The treatment protocol is customized to each case and goes beyond the aims of this discussion.
Timing of reconstruction
Reconstruction could be performed immediately after tumor removal or later, in a second surgical procedure. This issue depends on the size of the tumor, the anatomic region, the degree of invasion and the evidence of clear margins.
When these factors allow a safe excision, immediate reconstruction is performed, otherwise is preferable to wait for the histological evidence of radicality.
The reconstructive modality mainly depends on the size of defect and the anatomical site. This could be summarized as follows:
- Direct closure: this modality consists in the direct closure of wound margins. The resulting scar is about 2.5 times the length of the neoformation. This option is advisable when the defect is small or when skin laxity allows a wound closure without tension.
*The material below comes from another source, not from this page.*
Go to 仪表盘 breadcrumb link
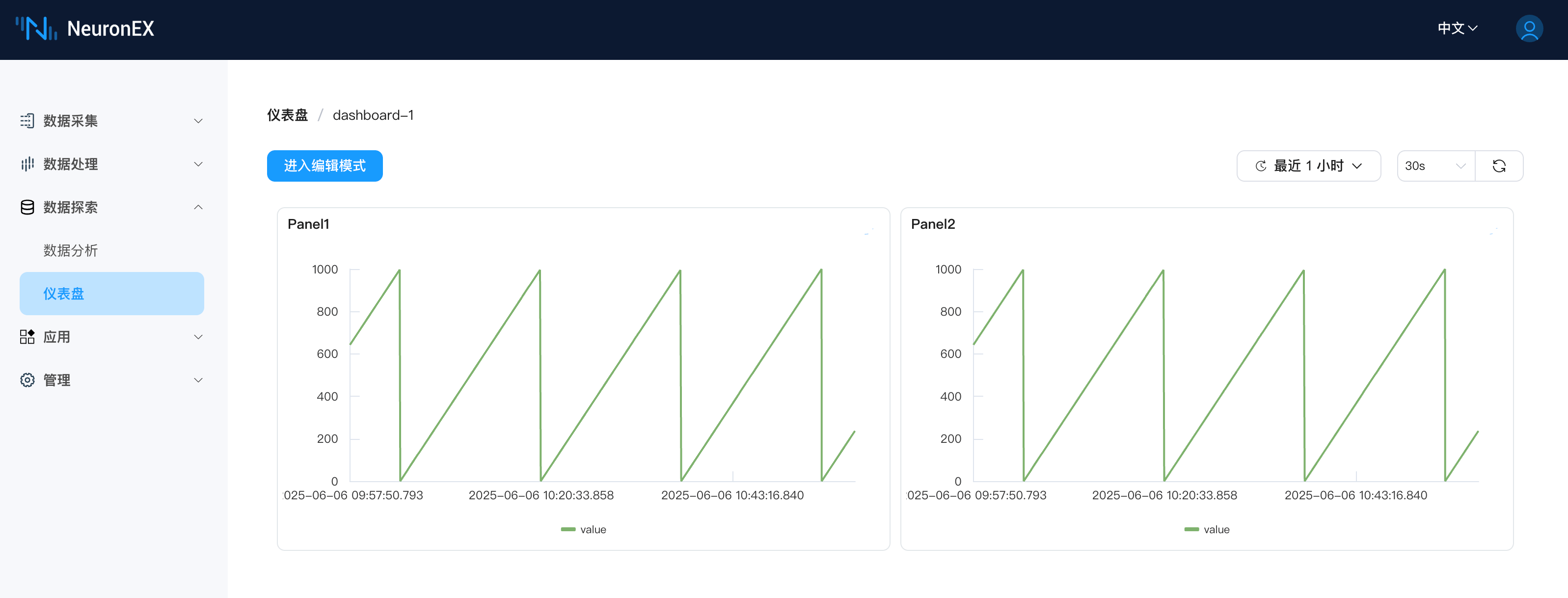The width and height of the screenshot is (1568, 598). click(x=287, y=115)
In cosmetically sensitive areas other solutions should be considered to avoid profile distortion and minimize scar visibility
- Local flaps. Local flaps are composed by skin and a small portion of subcutaneous tissue. These flaps are supplied randomly by dermal vasculature and allow the reconstruction of small areas. The aesthetic outcome is good, however they require more extensive scarring than direct closure.
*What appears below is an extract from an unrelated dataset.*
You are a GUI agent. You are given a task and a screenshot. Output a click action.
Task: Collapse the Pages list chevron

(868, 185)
- Pedicled flaps. Pedicled flaps consist in a portion of tissue supplied by a pedicle (usually an artery and vein). A pedicled flap may include not only skin but also fascia and muscle. This solution allows to reconstruct medium size areas. The flap could reasonably reconstruct defects as far as the length of the pedicle.
- Free flaps. This solution allows the reconstruction of large and distant defects. They may include skin, muscle or bone segments. The pedicle of the flap is cut and re-connected (in jargon anastomosed) to the vessels of the acceptor site. Requires the use of a microscope to connect the vessels and a longer operative time.
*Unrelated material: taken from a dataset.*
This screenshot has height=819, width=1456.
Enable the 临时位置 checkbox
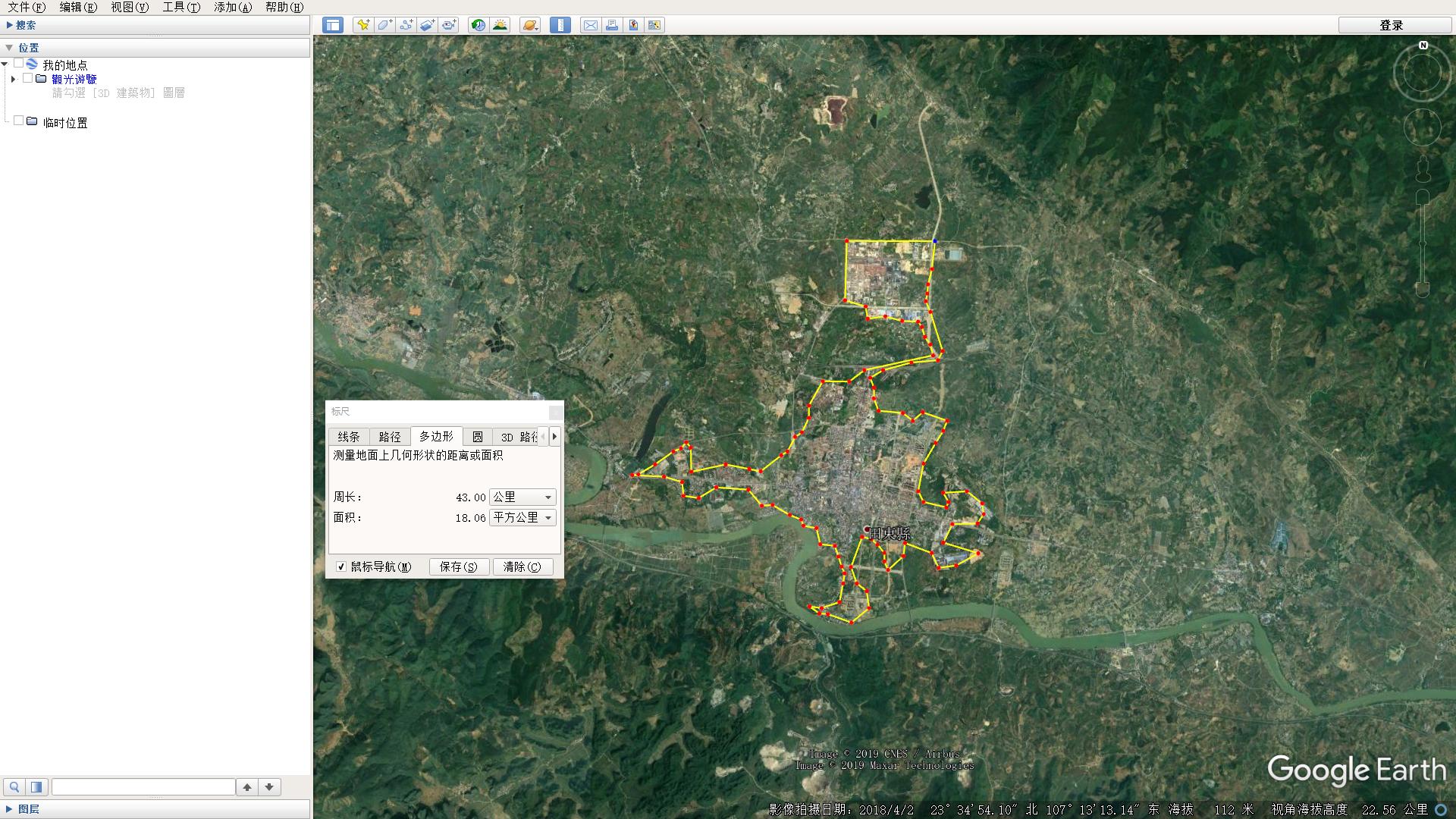pos(18,121)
- Skin grafts. A skin graft is a thin layer of skin that is applied over the defect. The graft is able to survive creating new vascular connections. They could be classified according their thickness in thin (0.25mm), medium-thickness (0.7 mm) and. full thickness grafts (when they include the whole cutaneous layer). Skin grafts usually require one week to take in the new site. During this time a compressive dressing is employed to allow a proper healing. In case of thin or medium size grafts, the color of the donor skin keeps a different pigmentation than the surrounding skin. Full thickness skin grafts instead are excised with a linear scar.
This surgery usually requires 2-3 weeks of convalescence. Full photoprotection of the scar is advised for 9 months to avoid hyperpigmentation.
Histological examination gives a definitive diagnosis and informs whether the excision is radical.
Lasers and cold ablation do not provide the possibility of histological examination. Their application to skin tumors is therefore inappropriate.